PROBLEM STATEMENT:
If a line in the listing below includes the word "click", pick it out.

- - - - - - -

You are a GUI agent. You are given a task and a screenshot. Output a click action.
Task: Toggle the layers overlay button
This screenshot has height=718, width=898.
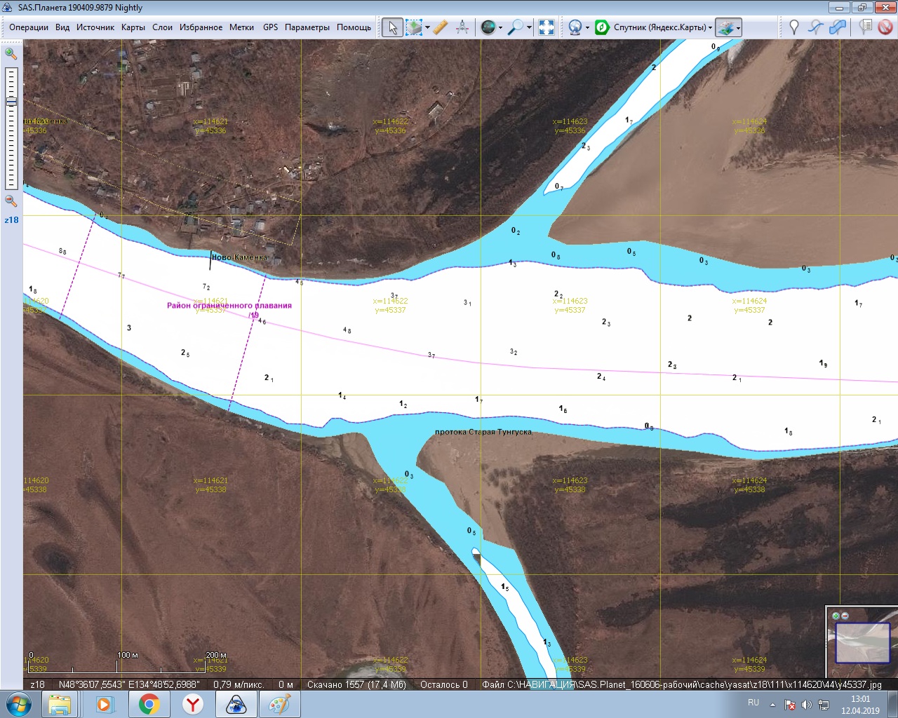[x=725, y=27]
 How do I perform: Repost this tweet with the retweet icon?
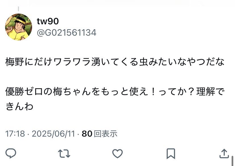pos(64,154)
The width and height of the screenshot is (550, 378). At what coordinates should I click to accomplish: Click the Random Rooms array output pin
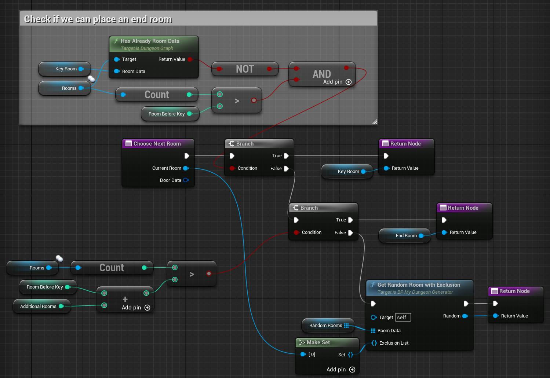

- - - - - - -

TASK SOLUTION:
You are a GUI agent. You are given a task and a screenshot. Output a click action.
The width and height of the screenshot is (550, 378). At what coordinates should I click to accomplish: Click the Random Rooms array output pin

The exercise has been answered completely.